S’il confirme avoir eu en sa possession de l’essence et un briquet lors de sa grève de la faim, l’assistant GSP (Garde de sécurité pénitentiaire), rejette l’information initiale selon laquelle il voulait s’immoler. S’insurgeant contre le gouvernement qu’il tient pour responsable de leurs conditions de vie et de travail, Hippolyte Bado a exigé la venue du Premier ministre, ou à défaut, du général Gilbert Diendéré, à qui il voulait exprimer son ras-le-bol. En tout cas, il aura été écouté par ce dernier le 6 avril 2013, jour même du déclenchement de son mouvement, à la MACO (Maison d’arrêt et de correction de Ouagadougou). Rencontré sur le même site ce dimanche 7 avril, il nous livre les fondements de son action.

Lefaso.net : Pouvez-vous nous décrire un peu ce qui a failli se produire devant la MACO hier ?

Hippolyte Bado (HB) : Dire que quelque chose a failli se passer hier, franchement, je ne sais pas. J’ai observé une grève de la faim ; mais dire que quelque chose allait se passer, je n’en sais rien. Ce qui m’avait motivé à faire la grève de la faim, ce sont les conditions de vie et de travail des GSP. C’est ce qui m’a amené hier à venir m’assoir devant la porte. Et j’ai demandé à voir soit le Premier ministre, soit le général Gilbert Diendéré (Chef d’Etat-major particulier du Président du Faso). On m’a fait savoir que le général était en déplacement à Koudougou. C’est vers les 21h qu’il est venu. Effectivement, on a échangé, et il est même allé jusque chez moi, pour connaître chez moi. Il m’a dit qu’ils feront de leur mieux.

On a appris que vous avez voulu vous immoler. Vous confirmez ?

# [EXERCICE PROPOSÉ 1]
Recopiez la partie des enregistrements qui s'ouvre sur la ligne contenant « Click the 总参与人次 field showing 598 » et se poursuit jusqu'à la fin des enregistrements, en remplaçant « Image resolution » par « Screen resolution » sans rien modifier d'autre.

# [ENREGISTREMENTS PRÉSENTÉS]
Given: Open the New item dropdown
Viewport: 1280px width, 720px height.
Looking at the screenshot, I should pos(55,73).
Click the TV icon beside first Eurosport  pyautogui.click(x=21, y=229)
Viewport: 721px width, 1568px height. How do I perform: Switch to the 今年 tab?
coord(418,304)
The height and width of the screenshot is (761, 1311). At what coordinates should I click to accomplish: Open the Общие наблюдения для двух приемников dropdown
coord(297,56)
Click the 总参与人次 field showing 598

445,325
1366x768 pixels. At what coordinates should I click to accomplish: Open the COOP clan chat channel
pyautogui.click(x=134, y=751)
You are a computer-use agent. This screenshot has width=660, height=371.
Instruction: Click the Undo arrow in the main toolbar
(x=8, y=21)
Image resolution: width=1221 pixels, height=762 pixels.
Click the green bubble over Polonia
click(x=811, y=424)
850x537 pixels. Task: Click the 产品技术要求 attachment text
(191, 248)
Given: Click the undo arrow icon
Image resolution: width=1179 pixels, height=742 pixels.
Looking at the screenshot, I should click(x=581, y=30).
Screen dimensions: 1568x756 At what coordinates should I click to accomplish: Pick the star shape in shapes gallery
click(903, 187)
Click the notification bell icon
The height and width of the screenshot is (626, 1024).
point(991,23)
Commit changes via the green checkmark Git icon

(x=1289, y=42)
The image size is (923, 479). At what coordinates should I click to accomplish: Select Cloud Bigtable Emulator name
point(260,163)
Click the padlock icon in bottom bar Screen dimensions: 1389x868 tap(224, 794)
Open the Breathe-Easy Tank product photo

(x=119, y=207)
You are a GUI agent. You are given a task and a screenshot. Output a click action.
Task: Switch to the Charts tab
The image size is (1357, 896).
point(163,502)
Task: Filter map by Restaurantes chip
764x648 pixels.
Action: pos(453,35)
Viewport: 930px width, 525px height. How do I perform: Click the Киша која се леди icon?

# [EXERCICE PROPOSÉ 2]
Relevez tous les sigles présents dans l'extrait fourni, chacun accompagné de la forme développée que donne le texte.

# [RÉPONSE COMPLÈTE 1]
Click the 总参与人次 field showing 598

445,325
1366x768 pixels. At what coordinates should I click to accomplish: Open the COOP clan chat channel
pyautogui.click(x=134, y=751)
You are a computer-use agent. This screenshot has width=660, height=371.
Instruction: Click the Undo arrow in the main toolbar
(x=8, y=21)
Screen resolution: width=1221 pixels, height=762 pixels.
Click the green bubble over Polonia
click(x=811, y=424)
850x537 pixels. Task: Click the 产品技术要求 attachment text
(191, 248)
Given: Click the undo arrow icon
Screen resolution: width=1179 pixels, height=742 pixels.
Looking at the screenshot, I should click(x=581, y=30).
Screen dimensions: 1568x756 At what coordinates should I click to accomplish: Pick the star shape in shapes gallery
click(903, 187)
Click the notification bell icon
The height and width of the screenshot is (626, 1024).
point(991,23)
Commit changes via the green checkmark Git icon

(x=1289, y=42)
The image size is (923, 479). At what coordinates should I click to accomplish: Select Cloud Bigtable Emulator name
point(260,163)
Click the padlock icon in bottom bar Screen dimensions: 1389x868 tap(224, 794)
Open the Breathe-Easy Tank product photo

(x=119, y=207)
You are a GUI agent. You are given a task and a screenshot. Output a click action.
Task: Switch to the Charts tab
The image size is (1357, 896).
point(163,502)
Task: Filter map by Restaurantes chip
764x648 pixels.
Action: pos(453,35)
Viewport: 930px width, 525px height. How do I perform: Click the Киша која се леди icon?

# [RÉPONSE COMPLÈTE 2]
- GSP : Garde de sécurité pénitentiaire
- MACO : Maison d'arrêt et de correction de Ouagadougou
- HB : Hippolyte Bado